■ Problem requirements
Some entries follow. Reproduce exactly the lines starting at the one with "Click the Pixabay icon in 常用 section" and stopping after the one with "Click the 4H".

■ Input for this task
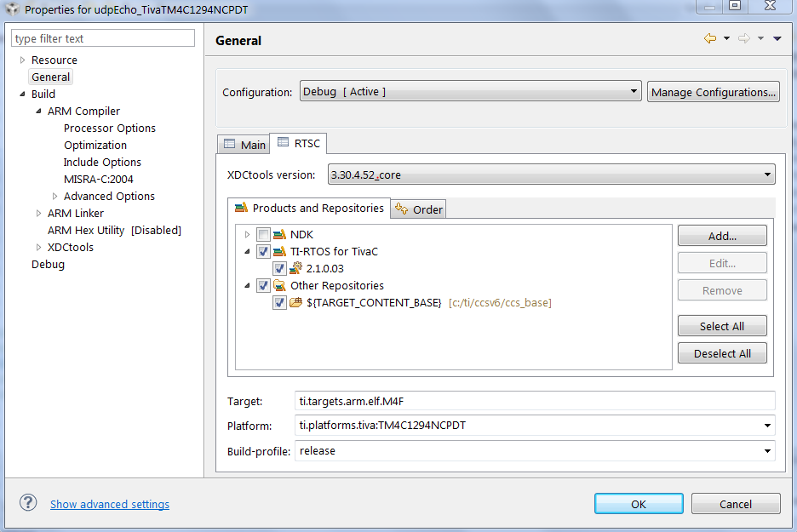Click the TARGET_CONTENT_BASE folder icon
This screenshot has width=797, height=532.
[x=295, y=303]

==

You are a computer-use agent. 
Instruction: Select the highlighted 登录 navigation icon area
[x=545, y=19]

==

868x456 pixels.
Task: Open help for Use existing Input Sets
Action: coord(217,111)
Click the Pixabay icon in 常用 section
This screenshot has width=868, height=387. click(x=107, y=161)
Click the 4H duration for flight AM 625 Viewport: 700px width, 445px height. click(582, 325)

■ Expected answer
Click the Pixabay icon in 常用 section
This screenshot has width=868, height=387. click(x=107, y=161)
Click the 4H duration for flight AM 625 Viewport: 700px width, 445px height. click(582, 325)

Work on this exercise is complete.